WASHINGTON (CN) — With the promise of having their debt wiped clean after 10 years of on-time monthly payments, some 73,554 Americans working in public service took out costly loans to get their degrees.
Despite meeting the government’s requirements, however, 71% of these public servants were denied loan forgiveness since 2017. In a federal complaint Thursday, the second largest teacher’s union in the country says ineptitude at the the Education Department is to blame.
Congress enacted the Public Loan Service Forgiveness Program with bipartisan support in 2007, recognizing that the public workforce could attract top talent without the burdens of student loan debt.
“They want to be part of the solution, not part of the problem,” Senator Edward Kennedy said on the Senate floor in 2007. “So often, because of their indebtedness, they have to choose careers in order to deal with the indebtedness. So this legislation will open up or help us take advantage of that idealism that is out there.”
The lawsuit states the department has granted just 518 public servants loan forgiveness of the 32 million eligible borrowers.
This came as a “gut-punch” to the teachers now suing the department, said Lena Konanova an attorney with Selendy Gay, one of three legal teams representing the educators.
Konanova says the teachers planned their lives around the promise of loan forgiveness, and many bear the burden of young children or ailing relatives on top of their student loans.
A Department of Education spokeswoman said she could not comment on pending litigation but that the agency is fulfilling its end of the bargain.
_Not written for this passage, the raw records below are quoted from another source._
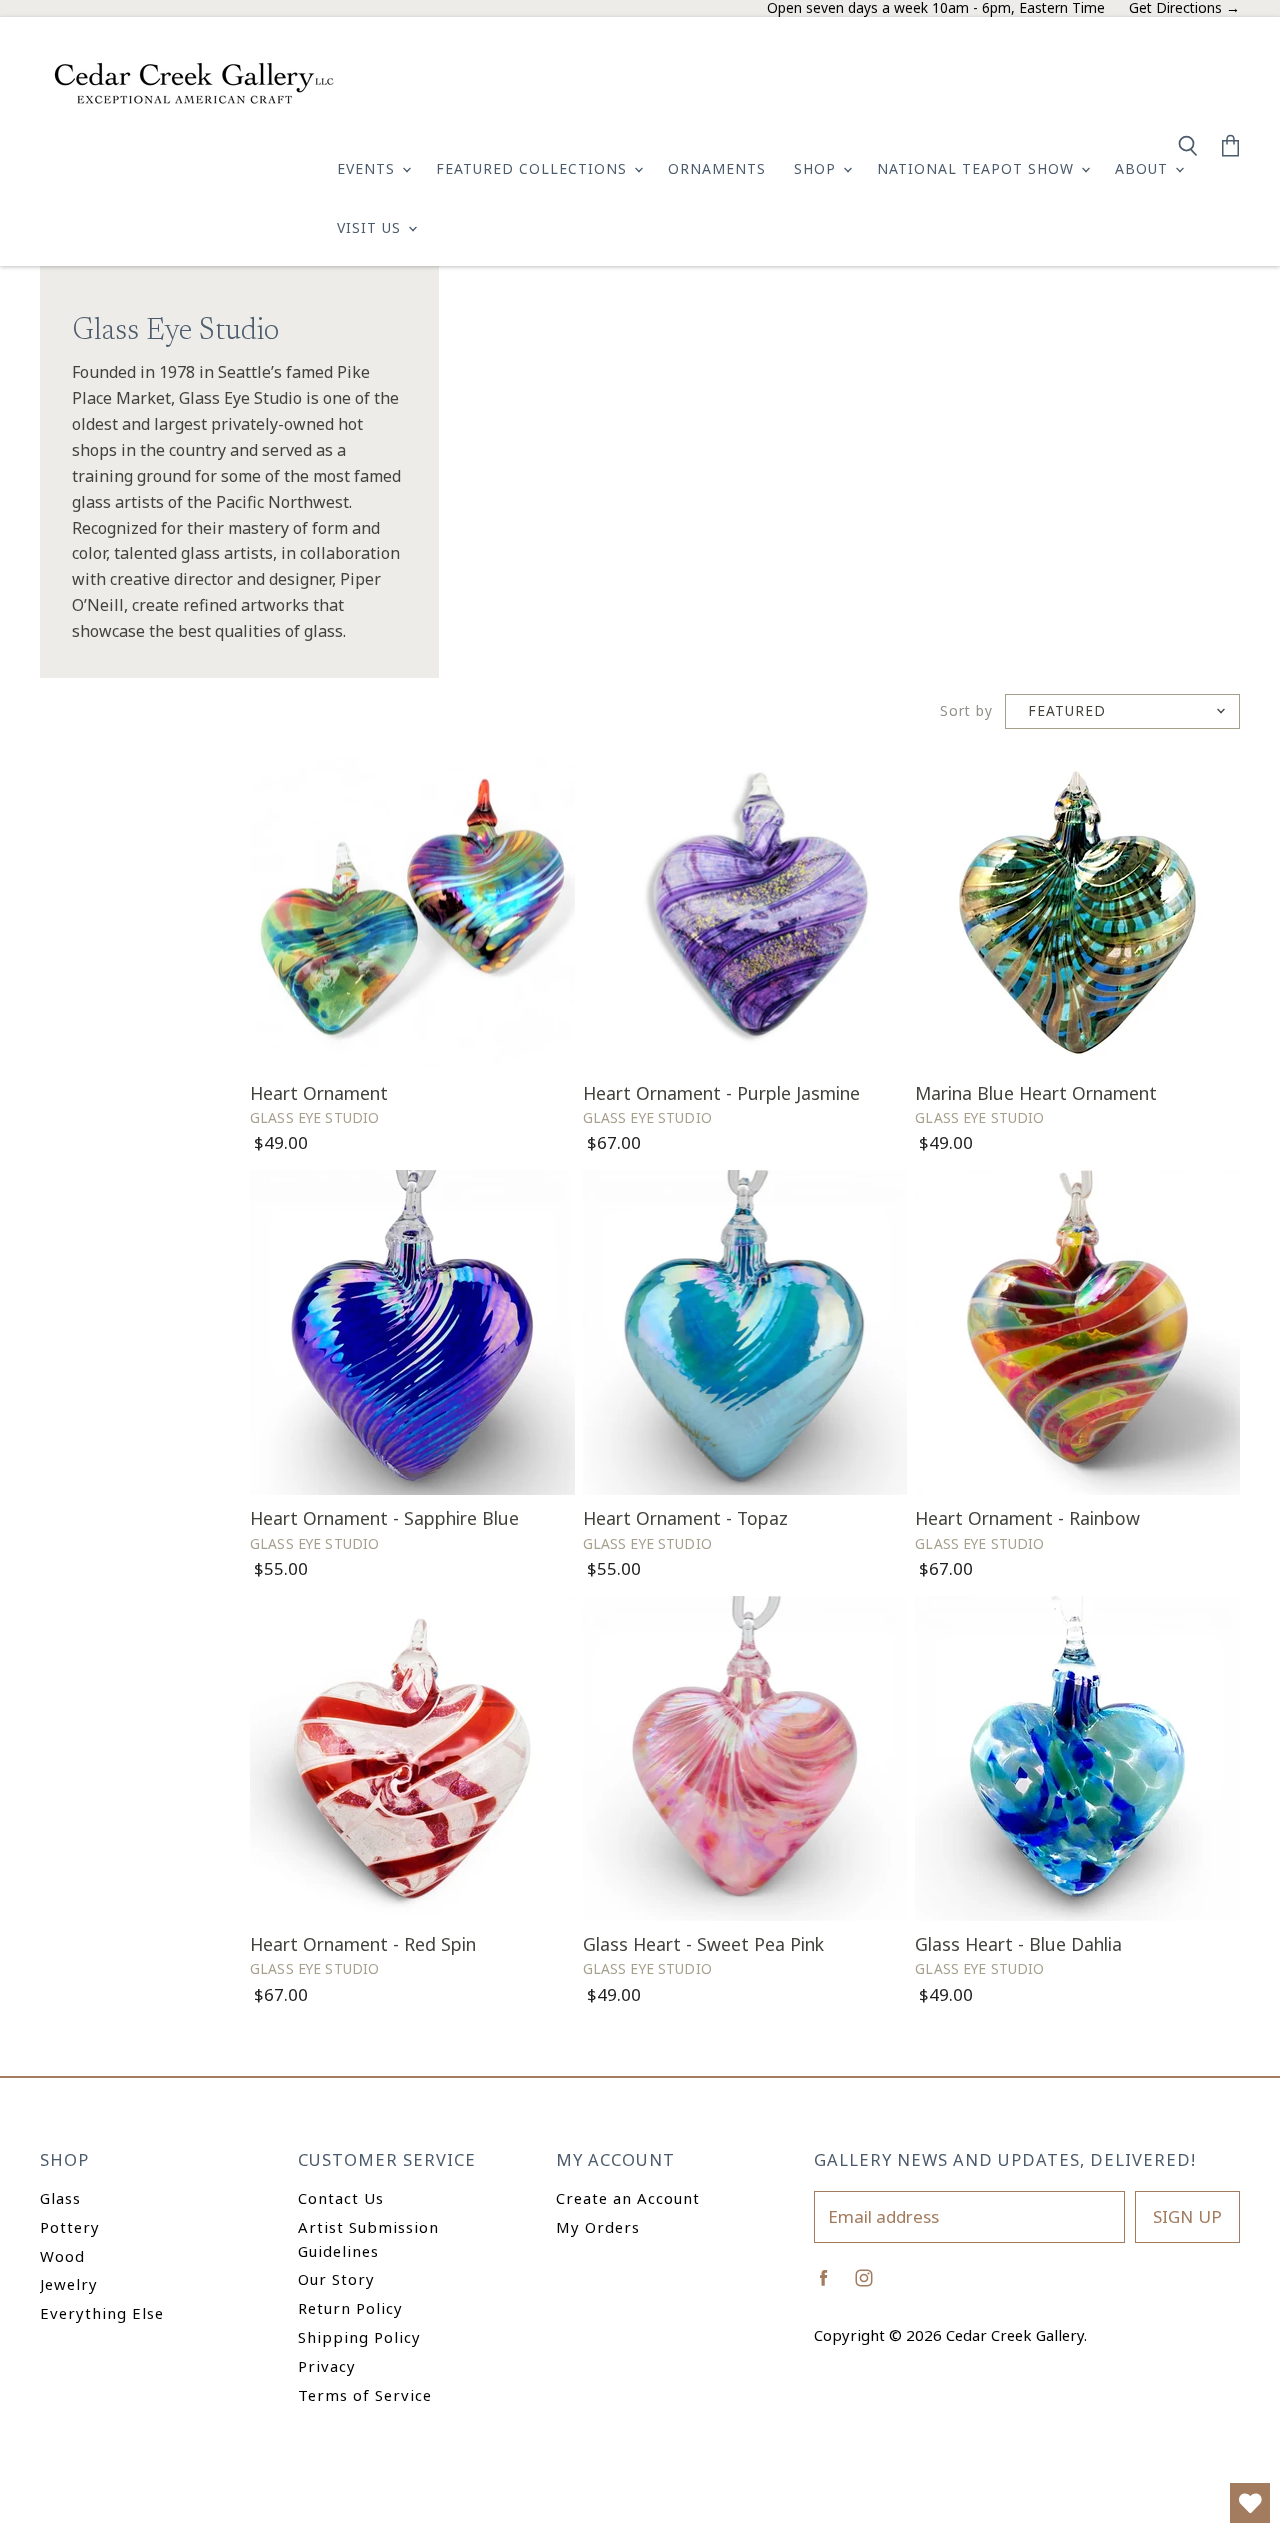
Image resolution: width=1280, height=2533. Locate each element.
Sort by (966, 711)
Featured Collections (534, 168)
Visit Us (371, 227)
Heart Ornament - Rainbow (1027, 1518)
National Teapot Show (978, 168)
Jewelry (69, 2284)
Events (368, 168)
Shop (817, 168)
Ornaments (717, 168)
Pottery (70, 2227)
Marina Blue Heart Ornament (1036, 1093)
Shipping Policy (359, 2337)
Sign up (1187, 2216)
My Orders (598, 2227)
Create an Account (628, 2198)
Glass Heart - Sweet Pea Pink (703, 1944)
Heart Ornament (319, 1093)
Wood (62, 2256)
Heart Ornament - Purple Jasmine (721, 1093)
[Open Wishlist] (1250, 2503)
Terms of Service (365, 2395)
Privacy (327, 2366)
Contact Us (341, 2198)
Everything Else (102, 2313)
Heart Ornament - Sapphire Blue (384, 1518)
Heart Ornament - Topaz (685, 1518)
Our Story (336, 2279)
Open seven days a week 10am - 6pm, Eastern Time (936, 8)
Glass (60, 2198)
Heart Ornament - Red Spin (363, 1944)
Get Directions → (1184, 8)
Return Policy (350, 2308)
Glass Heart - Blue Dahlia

“The department doesn’t comment on pending litigation, but I would point out that the Department is faithfully administering the complex program Congress passed,” press secretary Liz Hill said.
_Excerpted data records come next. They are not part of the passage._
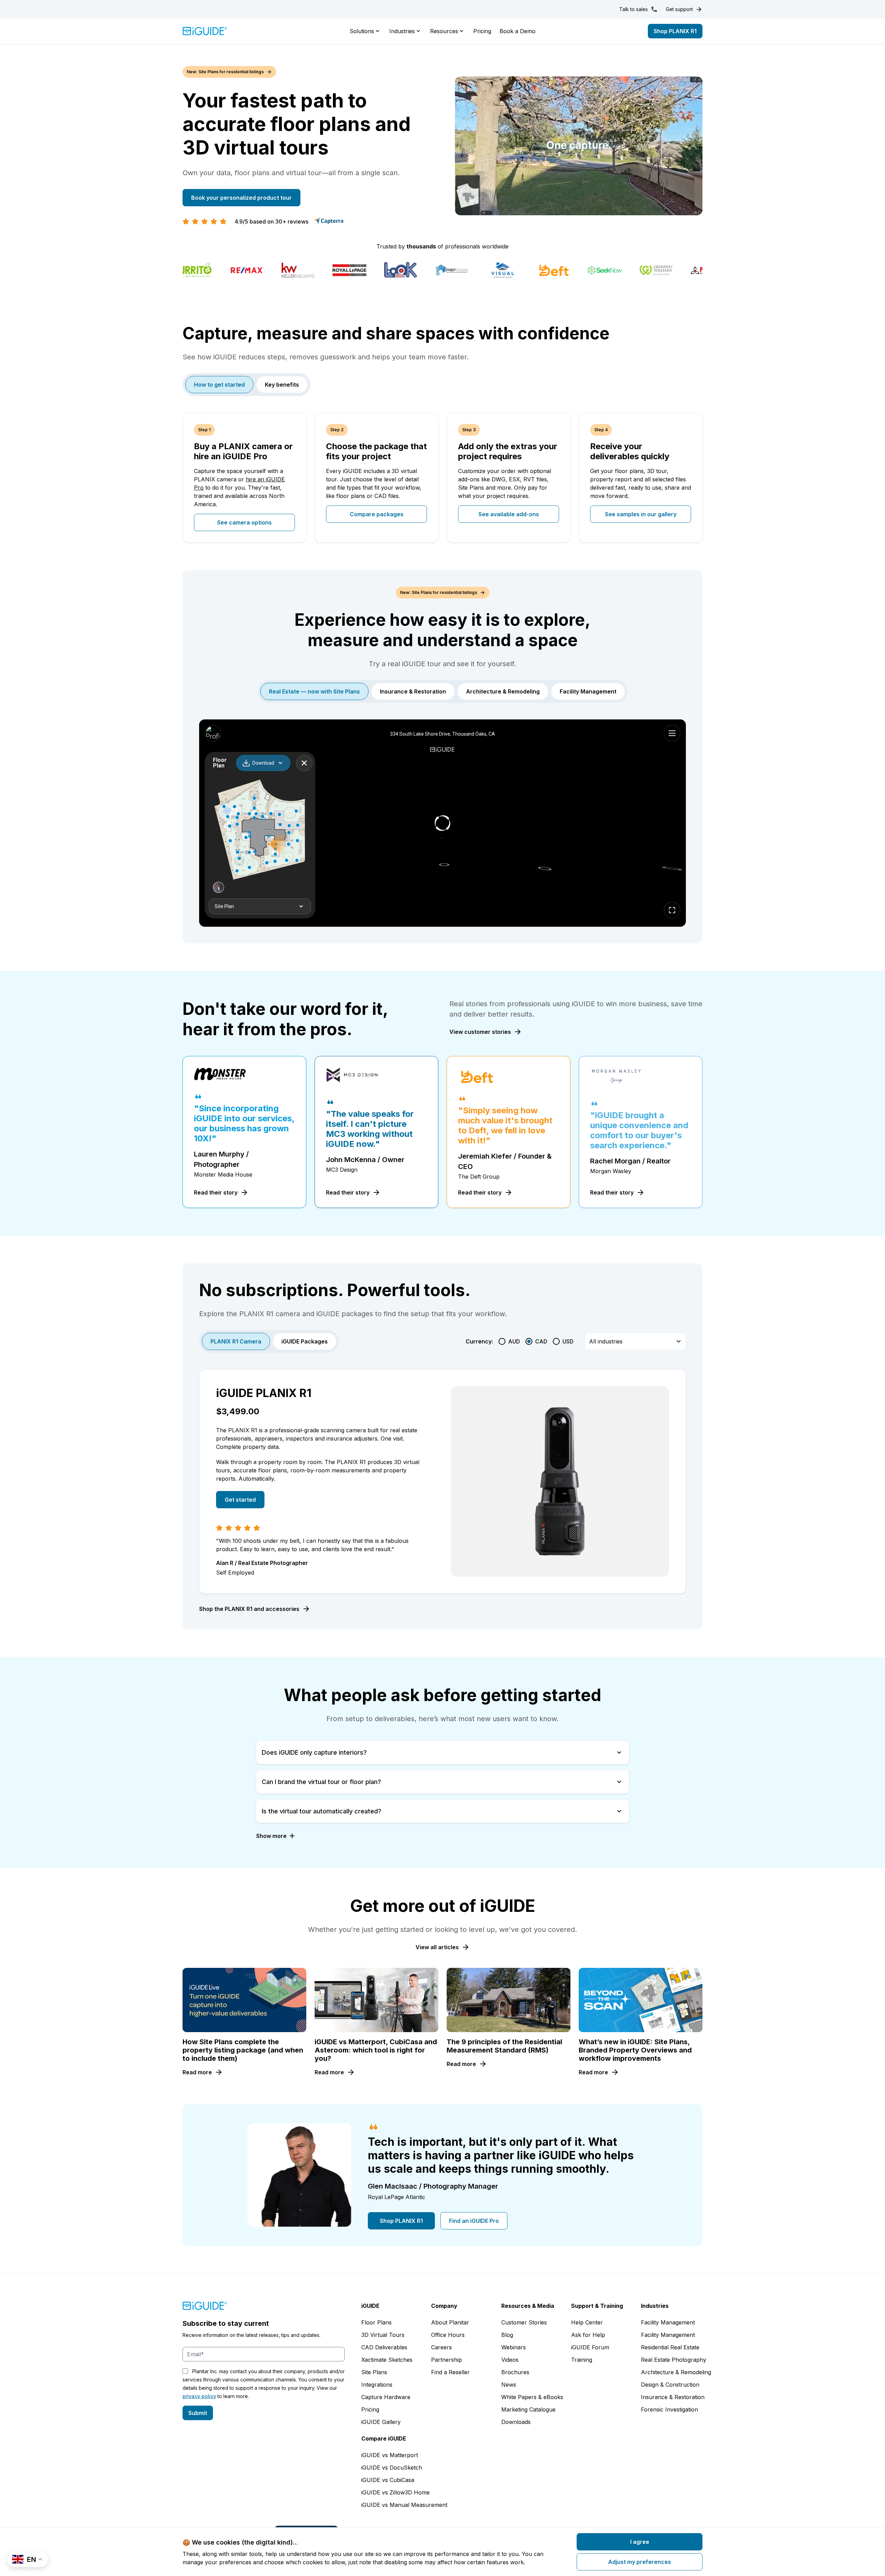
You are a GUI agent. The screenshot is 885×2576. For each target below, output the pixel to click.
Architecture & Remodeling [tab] (503, 691)
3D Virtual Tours (382, 2334)
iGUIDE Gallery (381, 2421)
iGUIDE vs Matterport (389, 2455)
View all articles (437, 1947)
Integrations (376, 2384)
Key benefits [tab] (282, 384)
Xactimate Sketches (386, 2359)
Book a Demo (517, 31)
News (508, 2384)
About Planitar (450, 2322)
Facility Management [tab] (588, 691)
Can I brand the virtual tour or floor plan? (321, 1781)
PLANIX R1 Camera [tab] (236, 1341)
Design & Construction (670, 2384)
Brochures (515, 2372)
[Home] (205, 31)
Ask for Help (588, 2334)
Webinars (513, 2347)
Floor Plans (376, 2322)
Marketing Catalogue (528, 2409)
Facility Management (668, 2322)
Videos (510, 2359)
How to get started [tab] (219, 384)
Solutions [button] (362, 31)
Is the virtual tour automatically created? (321, 1811)
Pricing (482, 31)
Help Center (587, 2322)
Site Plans (374, 2372)
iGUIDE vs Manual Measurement (404, 2504)
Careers (441, 2347)
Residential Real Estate (670, 2347)
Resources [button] (444, 31)
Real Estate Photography (673, 2359)
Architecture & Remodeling (676, 2372)
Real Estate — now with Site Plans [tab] (314, 691)
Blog (507, 2334)
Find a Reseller (450, 2372)
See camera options (244, 522)
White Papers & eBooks (532, 2397)
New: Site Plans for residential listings (225, 71)
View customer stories (480, 1031)
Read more (197, 2072)
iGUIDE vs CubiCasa (387, 2479)
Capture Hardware (385, 2397)
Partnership (446, 2359)
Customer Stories (524, 2322)
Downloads (516, 2421)
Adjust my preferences (639, 2561)
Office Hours (448, 2334)
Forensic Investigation (669, 2409)
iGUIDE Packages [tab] (304, 1341)
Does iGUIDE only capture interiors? (314, 1752)
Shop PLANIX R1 (675, 31)
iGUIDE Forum (590, 2347)
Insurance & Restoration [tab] (413, 691)
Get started (240, 1499)
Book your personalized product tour (241, 197)
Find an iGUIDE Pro (474, 2220)
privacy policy (199, 2396)
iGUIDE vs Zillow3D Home (395, 2492)
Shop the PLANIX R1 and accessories (249, 1608)
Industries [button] (402, 31)
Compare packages (376, 514)
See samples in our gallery (641, 514)
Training (581, 2359)
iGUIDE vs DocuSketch (391, 2467)
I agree (639, 2541)
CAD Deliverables (384, 2347)
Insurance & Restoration (673, 2397)
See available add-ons (508, 514)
As quoted in the complaint, however, the Government Accountability Office in 2018 identified “widespread servicer misconduct” within the department for failing to provide loan servicers with guidance on how to administer the program.
Konanova said her clients reached out to their Congress members for help but received condolences rather than action in response.
Deborah Baker, a director of education for an Oklahoma nonprofit organization, even wrote to President Donald Trump. She has two small children and is joined by eight fellow plaintiffs in the case, including public school teachers and counselors hailing from across the country.
Konanova said she is confident the teachers bringing the lawsuit will want to be present in court when the case is brought before a U.S. District judge in D.C.
“Every single one of these plaintiffs has put their lives on hold,” Konanova said.
Attorneys from the Florida-based firm Phillips Richard and the National Student Legal Defense Network joined Konanova and three colleagues from Selendy Gay in representing the teachers.